--- DATASET Enclosed Below ---

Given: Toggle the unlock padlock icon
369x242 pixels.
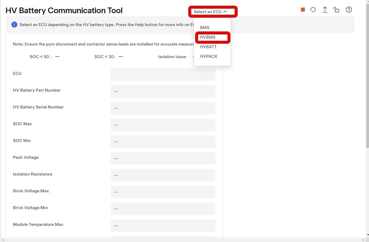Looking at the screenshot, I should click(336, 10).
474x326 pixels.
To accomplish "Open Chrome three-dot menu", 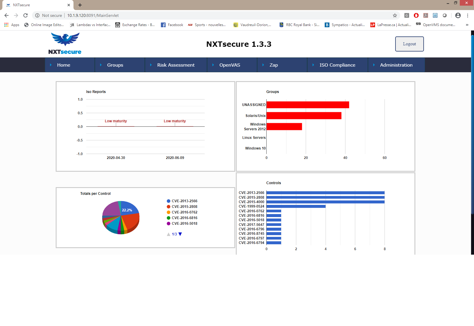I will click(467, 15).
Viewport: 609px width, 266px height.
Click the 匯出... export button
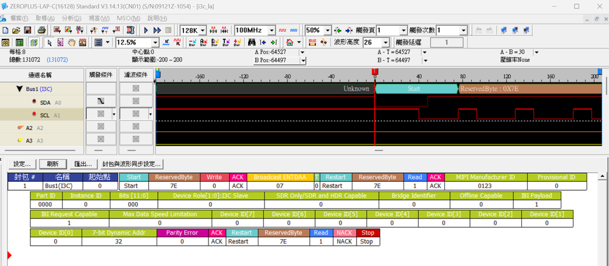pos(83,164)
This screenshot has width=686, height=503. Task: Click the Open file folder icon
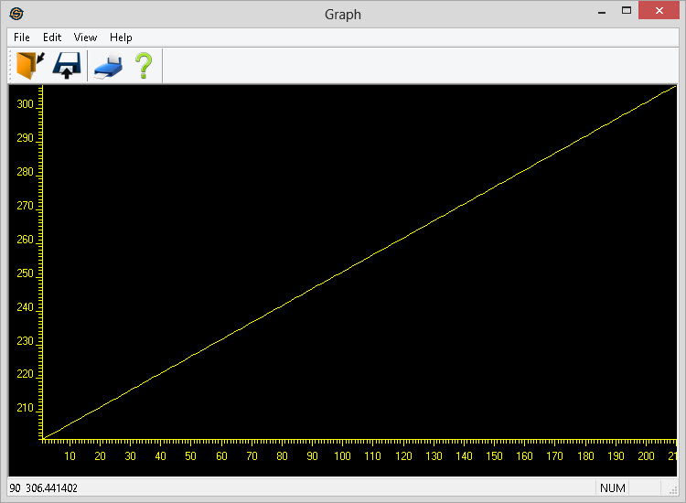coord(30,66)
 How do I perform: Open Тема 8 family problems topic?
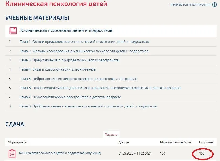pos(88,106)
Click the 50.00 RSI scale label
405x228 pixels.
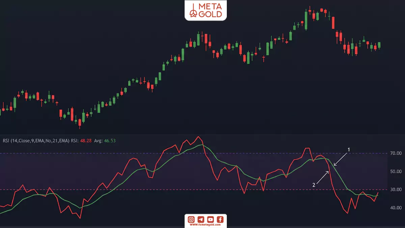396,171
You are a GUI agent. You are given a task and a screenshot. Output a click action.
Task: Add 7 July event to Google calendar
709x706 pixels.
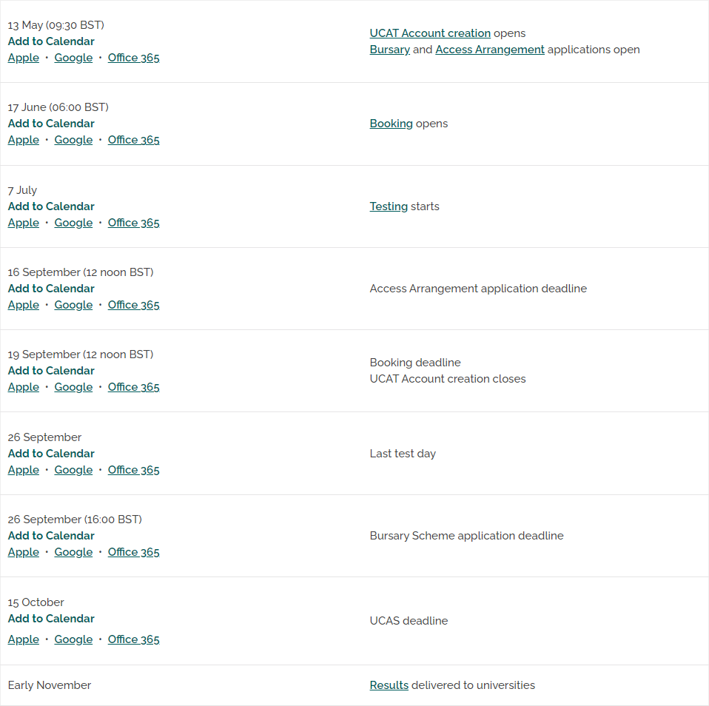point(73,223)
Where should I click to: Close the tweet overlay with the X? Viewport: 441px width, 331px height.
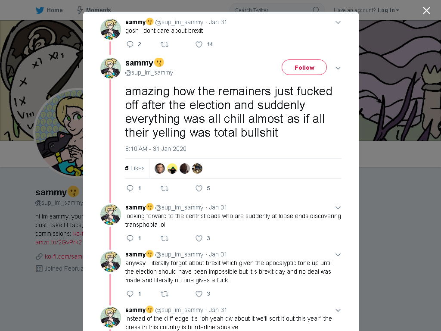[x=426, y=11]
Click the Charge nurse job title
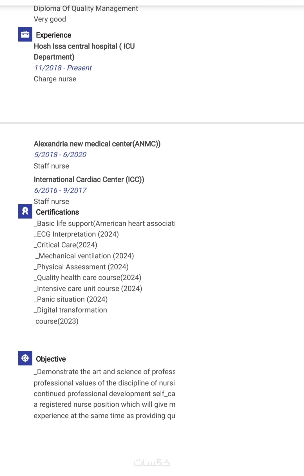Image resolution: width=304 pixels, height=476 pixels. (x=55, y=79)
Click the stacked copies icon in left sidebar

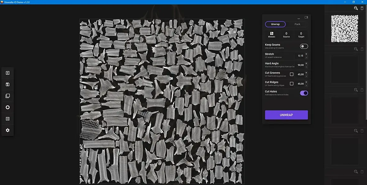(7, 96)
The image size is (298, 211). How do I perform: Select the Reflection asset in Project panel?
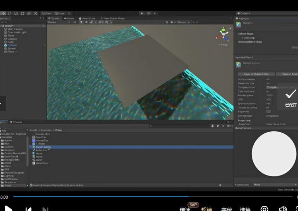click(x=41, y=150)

--- End of Enclosed DATASET ---

**WHAT TO WORK ON**
Beginning with the line where "The image size" appears, restate word for word every line down to the last one in the data, but keep the pictures out.

**OUTPUT BELOW**
The image size is (298, 211). How do I perform: Select the Reflection asset in Project panel?
click(x=41, y=150)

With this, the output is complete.